## Exercise directions
Can you duplicate the rows below exactly, from the first row through the row containing "point(299,17)", with both ends included?

Data lines:
-- BEGIN --

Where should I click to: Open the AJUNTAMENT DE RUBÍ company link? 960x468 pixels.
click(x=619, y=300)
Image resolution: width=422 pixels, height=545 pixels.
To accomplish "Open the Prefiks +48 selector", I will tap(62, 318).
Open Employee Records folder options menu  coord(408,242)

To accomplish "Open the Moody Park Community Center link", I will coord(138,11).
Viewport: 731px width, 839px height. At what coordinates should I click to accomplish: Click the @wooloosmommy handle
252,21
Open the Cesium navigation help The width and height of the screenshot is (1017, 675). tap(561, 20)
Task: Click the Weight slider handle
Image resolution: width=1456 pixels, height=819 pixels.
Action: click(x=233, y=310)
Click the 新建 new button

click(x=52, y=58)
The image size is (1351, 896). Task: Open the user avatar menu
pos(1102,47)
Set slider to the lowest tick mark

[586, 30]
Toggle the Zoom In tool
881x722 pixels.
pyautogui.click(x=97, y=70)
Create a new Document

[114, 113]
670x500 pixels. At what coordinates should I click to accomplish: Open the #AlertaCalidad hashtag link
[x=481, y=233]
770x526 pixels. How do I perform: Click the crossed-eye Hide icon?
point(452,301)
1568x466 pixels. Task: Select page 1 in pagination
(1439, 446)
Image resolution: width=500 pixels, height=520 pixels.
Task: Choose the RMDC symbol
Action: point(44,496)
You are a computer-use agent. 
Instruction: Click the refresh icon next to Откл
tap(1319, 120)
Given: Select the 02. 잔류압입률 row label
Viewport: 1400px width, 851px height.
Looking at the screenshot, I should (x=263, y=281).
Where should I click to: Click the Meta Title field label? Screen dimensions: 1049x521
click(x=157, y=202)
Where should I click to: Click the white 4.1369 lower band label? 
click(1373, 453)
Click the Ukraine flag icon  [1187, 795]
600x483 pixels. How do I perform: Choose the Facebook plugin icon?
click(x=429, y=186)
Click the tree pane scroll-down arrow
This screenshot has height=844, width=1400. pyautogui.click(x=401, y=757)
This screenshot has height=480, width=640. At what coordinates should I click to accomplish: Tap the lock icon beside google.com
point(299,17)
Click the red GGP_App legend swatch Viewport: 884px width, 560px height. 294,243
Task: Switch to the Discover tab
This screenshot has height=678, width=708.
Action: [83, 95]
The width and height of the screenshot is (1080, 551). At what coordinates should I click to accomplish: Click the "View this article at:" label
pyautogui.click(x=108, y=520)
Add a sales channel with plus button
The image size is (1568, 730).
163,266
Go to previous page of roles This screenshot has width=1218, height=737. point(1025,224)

-- END --

## Exercise response
Where should I click to: Open the AJUNTAMENT DE RUBÍ company link? 960x468 pixels.
click(x=619, y=300)
Image resolution: width=422 pixels, height=545 pixels.
To accomplish "Open the Prefiks +48 selector", I will tap(62, 318).
Open Employee Records folder options menu  coord(408,242)

To accomplish "Open the Moody Park Community Center link", I will coord(138,11).
Viewport: 731px width, 839px height. At what coordinates should I click to accomplish: Click the @wooloosmommy handle
252,21
Open the Cesium navigation help The width and height of the screenshot is (1017, 675). tap(561, 20)
Task: Click the Weight slider handle
Image resolution: width=1456 pixels, height=819 pixels.
Action: click(x=233, y=310)
Click the 新建 new button

click(x=52, y=58)
The image size is (1351, 896). Task: Open the user avatar menu
pos(1102,47)
Set slider to the lowest tick mark

[586, 30]
Toggle the Zoom In tool
881x722 pixels.
pyautogui.click(x=97, y=70)
Create a new Document

[114, 113]
670x500 pixels. At what coordinates should I click to accomplish: Open the #AlertaCalidad hashtag link
[x=481, y=233]
770x526 pixels. How do I perform: Click the crossed-eye Hide icon?
point(452,301)
1568x466 pixels. Task: Select page 1 in pagination
(1439, 446)
Image resolution: width=500 pixels, height=520 pixels.
Task: Choose the RMDC symbol
Action: point(44,496)
You are a computer-use agent. 
Instruction: Click the refresh icon next to Откл
tap(1319, 120)
Given: Select the 02. 잔류압입률 row label
Viewport: 1400px width, 851px height.
Looking at the screenshot, I should (x=263, y=281).
Where should I click to: Click the Meta Title field label? Screen dimensions: 1049x521
click(x=157, y=202)
Where should I click to: Click the white 4.1369 lower band label? 
click(1373, 453)
Click the Ukraine flag icon  [1187, 795]
600x483 pixels. How do I perform: Choose the Facebook plugin icon?
click(x=429, y=186)
Click the tree pane scroll-down arrow
This screenshot has height=844, width=1400. pyautogui.click(x=401, y=757)
This screenshot has height=480, width=640. At what coordinates should I click to accomplish: Tap the lock icon beside google.com
point(299,17)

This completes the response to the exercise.